*** Opening of Recorded data ***

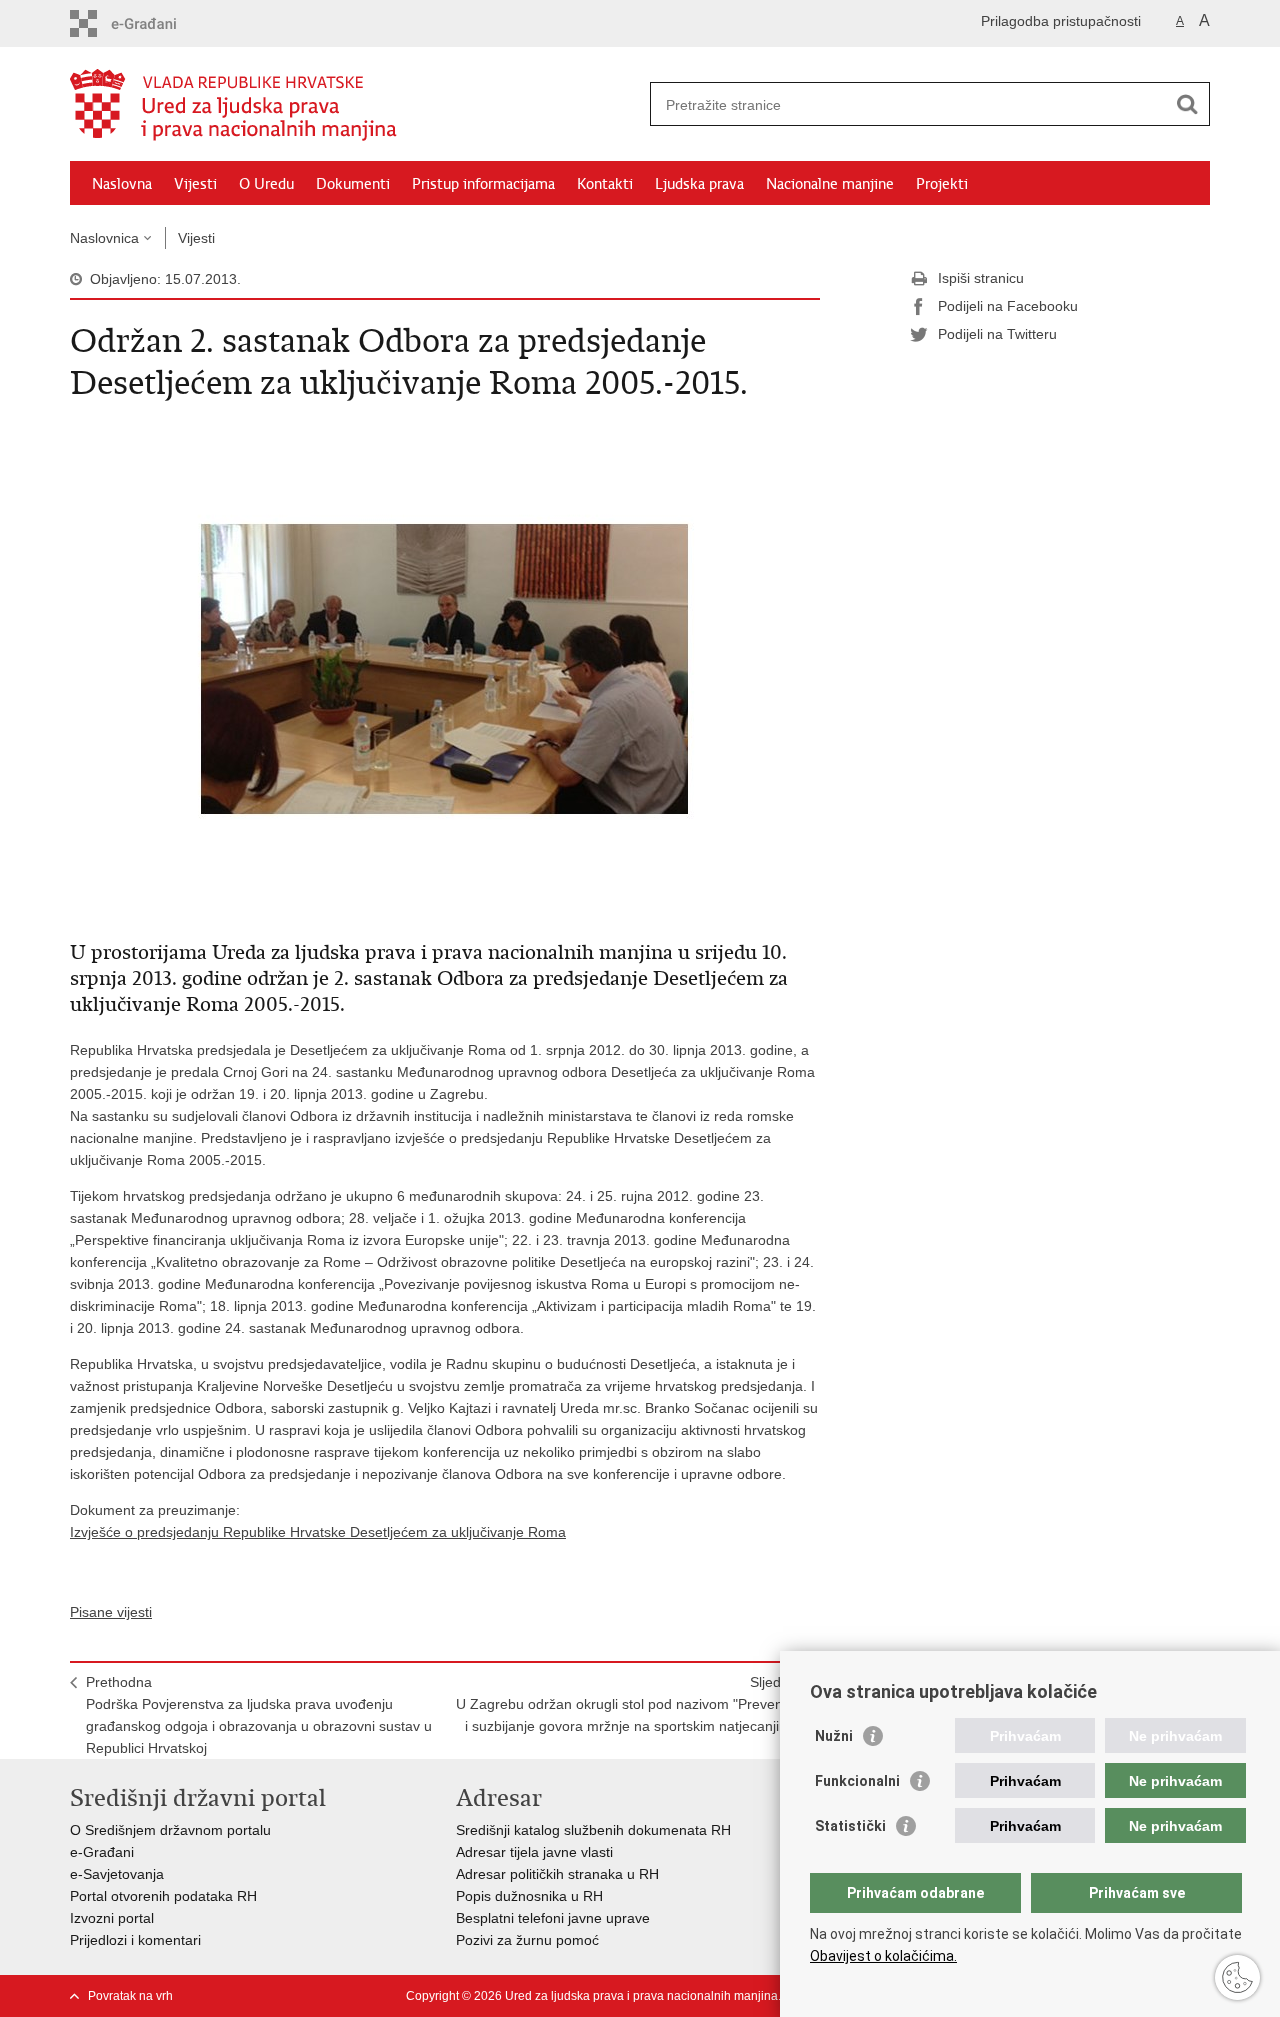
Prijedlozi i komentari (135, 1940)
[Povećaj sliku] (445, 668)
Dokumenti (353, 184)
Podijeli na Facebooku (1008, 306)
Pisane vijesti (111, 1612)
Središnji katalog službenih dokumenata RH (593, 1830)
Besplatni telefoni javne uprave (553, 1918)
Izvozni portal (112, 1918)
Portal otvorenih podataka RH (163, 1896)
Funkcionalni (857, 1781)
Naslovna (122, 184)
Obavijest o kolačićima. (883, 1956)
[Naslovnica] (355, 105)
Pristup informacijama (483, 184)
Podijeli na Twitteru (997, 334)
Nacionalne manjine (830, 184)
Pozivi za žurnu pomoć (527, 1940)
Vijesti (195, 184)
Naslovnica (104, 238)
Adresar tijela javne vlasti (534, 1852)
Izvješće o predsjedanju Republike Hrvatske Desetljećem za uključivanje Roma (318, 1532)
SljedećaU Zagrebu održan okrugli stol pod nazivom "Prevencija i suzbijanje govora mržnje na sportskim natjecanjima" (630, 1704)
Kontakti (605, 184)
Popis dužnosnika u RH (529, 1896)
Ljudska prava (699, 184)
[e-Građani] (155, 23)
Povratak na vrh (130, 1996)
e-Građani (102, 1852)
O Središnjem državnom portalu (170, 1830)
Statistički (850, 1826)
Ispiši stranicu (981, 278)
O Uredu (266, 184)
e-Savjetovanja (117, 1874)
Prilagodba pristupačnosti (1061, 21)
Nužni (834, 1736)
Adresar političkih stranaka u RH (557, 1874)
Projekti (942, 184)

*** Close of Recorded data ***

▶ What is required
Which lines of the records above contain the word "Podijeli"? Copy each of them.

▶ Task result
Podijeli na Facebooku (1008, 306)
Podijeli na Twitteru (997, 334)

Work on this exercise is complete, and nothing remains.